The change from minor to major has a brightening affect, as you hear in Taylor Swift’s “Style“, just as one example, which starts in the key of B minor, switching to D major (the relative major key) for the chorus, and that brightening effect is why it’s so popular.

In “Style”, you hear the shift from minor to major in a very common way, which is that the chords you hear as you approach the chorus belong to the minor key, but could also be seen as being borrowed from the relative major (Em F#m G).

Those chords help to smooth the transition from one mode to the next, and “prepares” the listener for the coming major key.

But there’s something to be said for making that minor to major shift in a more abrupt way. There’s a great song from the 1970s by Canadian singer-songwriter Valdy. You likely won’t know this song, because I think Valdy’s fame was more within Canada than elsewhere, but it’s fantastic: “Simple Life.”

The chorus of “Simple Life” is in D minor. What makes the Dm chord sound strongly like the tonic chord is when we hear an A major chord just before it. And Valdy does this in the middle of the verse, just as he’s preparing for another go-through of the verse melody.
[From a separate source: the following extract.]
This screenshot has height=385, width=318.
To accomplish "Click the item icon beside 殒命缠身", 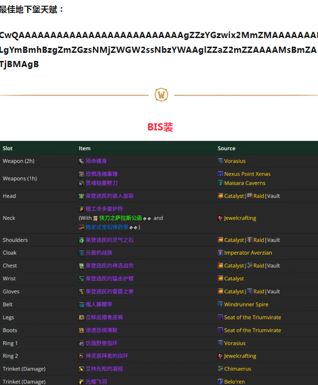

And when he gets to the end of the verse, ready to present the chorus which is in F major, you’d think he’d make some sort of transition, so that perhaps he might end the verse on a C chord, which moves easily into F.

But he doesn’t do that. Instead, he ends the verse with Asus-A. That gives us strong evidence that he plans on continuing in D minor. But it’s at that point that he abruptly jumps into F major. So the prep chords we get for that “transition” are:

Asus – A – F

It’s a wonderful moment, because in a song that’s otherwise quite simply constructed and quiet, he throws in a harmonic surprise that really works well. The chorus melodies contrast with the verse melodies by virtue of the fact that while the verse consists of many upward-moving phrases, the chorus consists of downward-moving ones.

Those melodic ideas that move downward (“Give me the simple life/ I need the simple life…) make for a very melancholic mood, and works really well with the major key.

“Simple Life” is a lovely study of contrasts, and that surprisingly abrupt switch from minor to major is a great way to add the element of what you might call “pleasant surprise” to give a simply designed song a layer of creativity.


Gary EwerWritten by Gary Ewer. Follow Gary on Twitter.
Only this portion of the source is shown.